Task details » Look below for the line that has "The width and height of the screenshot is (1543, 635).". Set down the lines from there through the line that has "Screen dimensions: 988x585", exactly as written.

Segment Start: Data to process

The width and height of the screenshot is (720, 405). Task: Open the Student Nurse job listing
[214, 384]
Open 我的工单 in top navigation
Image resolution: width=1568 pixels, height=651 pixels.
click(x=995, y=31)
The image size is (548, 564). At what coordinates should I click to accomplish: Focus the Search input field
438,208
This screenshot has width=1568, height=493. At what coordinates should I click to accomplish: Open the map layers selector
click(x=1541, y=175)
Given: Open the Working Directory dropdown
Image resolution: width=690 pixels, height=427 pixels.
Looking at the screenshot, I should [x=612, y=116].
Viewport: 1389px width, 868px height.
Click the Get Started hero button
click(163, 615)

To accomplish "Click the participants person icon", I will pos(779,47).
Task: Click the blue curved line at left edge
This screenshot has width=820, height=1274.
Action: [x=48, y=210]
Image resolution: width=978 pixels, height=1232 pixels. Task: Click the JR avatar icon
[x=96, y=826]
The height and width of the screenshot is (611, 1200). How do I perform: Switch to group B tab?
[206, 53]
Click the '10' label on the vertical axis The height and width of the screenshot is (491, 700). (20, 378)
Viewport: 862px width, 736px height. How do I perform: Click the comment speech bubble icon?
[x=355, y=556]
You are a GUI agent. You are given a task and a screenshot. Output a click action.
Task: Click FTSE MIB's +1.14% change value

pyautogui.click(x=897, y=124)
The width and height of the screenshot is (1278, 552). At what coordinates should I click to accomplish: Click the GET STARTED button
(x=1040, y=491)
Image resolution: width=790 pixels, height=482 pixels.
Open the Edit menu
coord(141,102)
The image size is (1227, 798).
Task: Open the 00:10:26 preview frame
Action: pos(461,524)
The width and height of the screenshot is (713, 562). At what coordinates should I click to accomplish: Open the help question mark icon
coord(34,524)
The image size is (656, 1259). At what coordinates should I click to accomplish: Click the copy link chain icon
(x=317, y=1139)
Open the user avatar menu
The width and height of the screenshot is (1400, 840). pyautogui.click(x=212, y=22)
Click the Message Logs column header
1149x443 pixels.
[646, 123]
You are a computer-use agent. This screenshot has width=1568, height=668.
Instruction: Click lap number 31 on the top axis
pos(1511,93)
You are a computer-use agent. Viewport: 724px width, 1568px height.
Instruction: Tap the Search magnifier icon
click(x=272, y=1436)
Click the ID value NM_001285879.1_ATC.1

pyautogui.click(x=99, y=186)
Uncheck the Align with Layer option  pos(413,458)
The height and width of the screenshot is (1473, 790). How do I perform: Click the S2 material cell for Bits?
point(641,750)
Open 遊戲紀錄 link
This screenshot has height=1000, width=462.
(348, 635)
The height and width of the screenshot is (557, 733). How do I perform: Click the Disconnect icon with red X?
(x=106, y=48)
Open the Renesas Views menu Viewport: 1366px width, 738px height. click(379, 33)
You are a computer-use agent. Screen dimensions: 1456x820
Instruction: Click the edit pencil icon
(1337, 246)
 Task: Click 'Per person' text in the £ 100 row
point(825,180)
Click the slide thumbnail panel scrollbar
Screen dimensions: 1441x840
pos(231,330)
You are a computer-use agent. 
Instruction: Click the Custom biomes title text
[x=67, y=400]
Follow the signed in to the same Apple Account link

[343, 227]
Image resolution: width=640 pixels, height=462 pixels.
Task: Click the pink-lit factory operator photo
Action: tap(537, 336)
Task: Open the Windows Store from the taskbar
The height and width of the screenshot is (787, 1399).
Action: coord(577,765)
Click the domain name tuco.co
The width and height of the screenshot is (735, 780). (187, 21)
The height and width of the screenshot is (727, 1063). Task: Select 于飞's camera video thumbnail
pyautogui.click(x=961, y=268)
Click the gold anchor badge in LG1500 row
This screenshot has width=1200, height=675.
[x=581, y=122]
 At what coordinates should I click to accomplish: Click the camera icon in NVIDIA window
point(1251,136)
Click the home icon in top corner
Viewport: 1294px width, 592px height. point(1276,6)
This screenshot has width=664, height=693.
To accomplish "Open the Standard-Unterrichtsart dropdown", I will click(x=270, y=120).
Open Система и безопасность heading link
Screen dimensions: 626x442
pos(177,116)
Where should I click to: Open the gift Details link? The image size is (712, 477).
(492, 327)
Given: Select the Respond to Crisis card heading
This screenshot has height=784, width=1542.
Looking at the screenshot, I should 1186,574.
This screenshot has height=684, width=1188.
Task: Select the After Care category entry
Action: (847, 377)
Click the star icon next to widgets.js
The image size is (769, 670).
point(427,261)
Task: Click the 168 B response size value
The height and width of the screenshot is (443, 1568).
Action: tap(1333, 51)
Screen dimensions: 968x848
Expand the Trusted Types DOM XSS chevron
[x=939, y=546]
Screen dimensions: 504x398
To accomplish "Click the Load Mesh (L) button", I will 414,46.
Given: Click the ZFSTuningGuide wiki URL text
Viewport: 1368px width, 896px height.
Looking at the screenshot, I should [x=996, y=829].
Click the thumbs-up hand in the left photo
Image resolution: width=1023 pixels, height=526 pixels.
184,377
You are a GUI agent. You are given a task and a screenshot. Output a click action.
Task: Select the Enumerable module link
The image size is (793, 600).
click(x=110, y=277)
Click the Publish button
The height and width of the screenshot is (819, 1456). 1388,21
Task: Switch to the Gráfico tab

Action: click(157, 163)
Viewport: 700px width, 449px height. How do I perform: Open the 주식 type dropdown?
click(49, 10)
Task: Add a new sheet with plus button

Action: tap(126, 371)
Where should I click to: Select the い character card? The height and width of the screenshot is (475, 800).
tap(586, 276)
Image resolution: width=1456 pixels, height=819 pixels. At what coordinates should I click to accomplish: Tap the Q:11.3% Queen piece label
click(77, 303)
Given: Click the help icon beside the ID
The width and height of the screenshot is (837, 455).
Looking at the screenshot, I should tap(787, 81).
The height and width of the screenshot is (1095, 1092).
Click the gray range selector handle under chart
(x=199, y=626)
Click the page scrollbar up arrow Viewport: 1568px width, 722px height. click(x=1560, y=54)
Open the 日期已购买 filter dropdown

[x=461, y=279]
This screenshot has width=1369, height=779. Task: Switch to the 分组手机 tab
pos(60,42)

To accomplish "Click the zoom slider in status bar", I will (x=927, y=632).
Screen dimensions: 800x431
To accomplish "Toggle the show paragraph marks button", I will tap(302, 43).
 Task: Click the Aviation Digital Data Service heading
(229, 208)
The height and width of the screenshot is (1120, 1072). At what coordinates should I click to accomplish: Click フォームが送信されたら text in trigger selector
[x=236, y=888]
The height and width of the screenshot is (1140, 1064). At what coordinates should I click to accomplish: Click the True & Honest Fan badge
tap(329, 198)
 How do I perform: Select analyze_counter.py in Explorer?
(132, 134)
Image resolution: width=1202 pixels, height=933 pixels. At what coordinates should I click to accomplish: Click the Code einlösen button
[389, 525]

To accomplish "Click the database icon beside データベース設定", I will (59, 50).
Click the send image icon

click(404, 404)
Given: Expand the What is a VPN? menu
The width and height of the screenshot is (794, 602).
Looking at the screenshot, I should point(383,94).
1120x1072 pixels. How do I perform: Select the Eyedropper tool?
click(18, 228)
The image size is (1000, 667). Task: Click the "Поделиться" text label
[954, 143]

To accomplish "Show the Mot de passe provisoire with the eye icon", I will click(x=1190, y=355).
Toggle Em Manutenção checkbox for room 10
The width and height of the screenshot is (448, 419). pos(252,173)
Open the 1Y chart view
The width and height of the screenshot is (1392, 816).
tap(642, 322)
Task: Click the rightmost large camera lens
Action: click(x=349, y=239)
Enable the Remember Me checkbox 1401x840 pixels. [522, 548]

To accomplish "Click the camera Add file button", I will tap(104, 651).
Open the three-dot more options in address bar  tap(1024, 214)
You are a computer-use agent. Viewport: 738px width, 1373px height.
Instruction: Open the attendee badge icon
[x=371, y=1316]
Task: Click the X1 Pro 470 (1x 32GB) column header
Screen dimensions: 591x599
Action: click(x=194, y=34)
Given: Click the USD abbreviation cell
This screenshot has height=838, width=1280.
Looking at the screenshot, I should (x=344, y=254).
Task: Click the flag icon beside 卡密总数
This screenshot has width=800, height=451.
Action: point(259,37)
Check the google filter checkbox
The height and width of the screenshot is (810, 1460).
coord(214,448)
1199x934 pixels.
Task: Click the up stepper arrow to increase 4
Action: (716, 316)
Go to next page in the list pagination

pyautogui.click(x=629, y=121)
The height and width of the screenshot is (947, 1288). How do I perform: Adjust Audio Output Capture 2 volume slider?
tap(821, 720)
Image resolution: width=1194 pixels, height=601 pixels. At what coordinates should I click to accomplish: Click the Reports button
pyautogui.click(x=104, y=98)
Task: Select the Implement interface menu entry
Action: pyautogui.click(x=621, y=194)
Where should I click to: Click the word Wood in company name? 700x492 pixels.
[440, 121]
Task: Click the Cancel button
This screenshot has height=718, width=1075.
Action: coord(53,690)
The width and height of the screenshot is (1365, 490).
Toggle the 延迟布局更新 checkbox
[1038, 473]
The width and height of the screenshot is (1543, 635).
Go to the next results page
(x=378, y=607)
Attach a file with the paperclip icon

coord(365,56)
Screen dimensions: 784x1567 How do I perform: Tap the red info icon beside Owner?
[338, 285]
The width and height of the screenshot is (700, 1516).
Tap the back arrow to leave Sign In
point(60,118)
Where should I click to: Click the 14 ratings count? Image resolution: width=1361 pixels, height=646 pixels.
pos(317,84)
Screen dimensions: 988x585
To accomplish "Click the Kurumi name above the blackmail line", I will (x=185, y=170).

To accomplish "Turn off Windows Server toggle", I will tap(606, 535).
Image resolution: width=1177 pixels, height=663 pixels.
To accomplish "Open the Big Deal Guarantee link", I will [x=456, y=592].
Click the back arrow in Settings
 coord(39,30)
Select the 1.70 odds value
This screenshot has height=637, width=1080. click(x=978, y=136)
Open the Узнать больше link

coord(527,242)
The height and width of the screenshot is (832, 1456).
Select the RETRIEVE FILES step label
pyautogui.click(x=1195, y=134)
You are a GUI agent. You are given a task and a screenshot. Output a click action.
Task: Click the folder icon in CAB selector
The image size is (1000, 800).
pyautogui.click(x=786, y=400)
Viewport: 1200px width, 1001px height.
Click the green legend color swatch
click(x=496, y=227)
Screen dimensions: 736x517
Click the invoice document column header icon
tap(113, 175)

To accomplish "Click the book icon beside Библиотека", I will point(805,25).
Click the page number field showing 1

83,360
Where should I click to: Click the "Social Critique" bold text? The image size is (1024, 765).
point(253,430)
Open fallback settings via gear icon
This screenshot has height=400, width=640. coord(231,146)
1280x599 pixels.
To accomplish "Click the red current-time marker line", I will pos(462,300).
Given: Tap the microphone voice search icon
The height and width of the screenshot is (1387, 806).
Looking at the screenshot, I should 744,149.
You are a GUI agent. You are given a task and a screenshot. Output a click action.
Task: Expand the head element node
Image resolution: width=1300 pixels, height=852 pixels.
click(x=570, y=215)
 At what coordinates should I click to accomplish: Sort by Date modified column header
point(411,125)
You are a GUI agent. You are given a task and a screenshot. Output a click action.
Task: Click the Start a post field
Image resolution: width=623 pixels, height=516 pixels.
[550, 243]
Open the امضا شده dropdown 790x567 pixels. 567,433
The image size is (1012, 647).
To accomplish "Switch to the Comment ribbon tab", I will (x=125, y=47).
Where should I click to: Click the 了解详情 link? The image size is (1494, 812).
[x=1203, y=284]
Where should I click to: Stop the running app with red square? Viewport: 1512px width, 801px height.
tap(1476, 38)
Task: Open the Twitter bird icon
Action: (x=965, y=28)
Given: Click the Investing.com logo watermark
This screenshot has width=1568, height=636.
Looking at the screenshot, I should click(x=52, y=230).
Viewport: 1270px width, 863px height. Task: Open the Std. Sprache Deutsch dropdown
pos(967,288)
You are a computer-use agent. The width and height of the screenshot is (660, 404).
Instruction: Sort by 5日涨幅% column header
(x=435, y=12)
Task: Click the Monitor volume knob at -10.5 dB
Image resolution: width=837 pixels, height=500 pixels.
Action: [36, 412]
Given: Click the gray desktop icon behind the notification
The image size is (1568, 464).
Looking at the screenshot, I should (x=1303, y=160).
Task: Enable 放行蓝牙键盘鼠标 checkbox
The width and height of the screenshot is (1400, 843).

Segment End: Data to process

Solution to the exercise »
The width and height of the screenshot is (1543, 635).
Go to the next results page
(x=378, y=607)
Attach a file with the paperclip icon

coord(365,56)
Screen dimensions: 784x1567 How do I perform: Tap the red info icon beside Owner?
[338, 285]
The width and height of the screenshot is (700, 1516).
Tap the back arrow to leave Sign In
point(60,118)
Where should I click to: Click the 14 ratings count? Image resolution: width=1361 pixels, height=646 pixels.
pos(317,84)
Screen dimensions: 988x585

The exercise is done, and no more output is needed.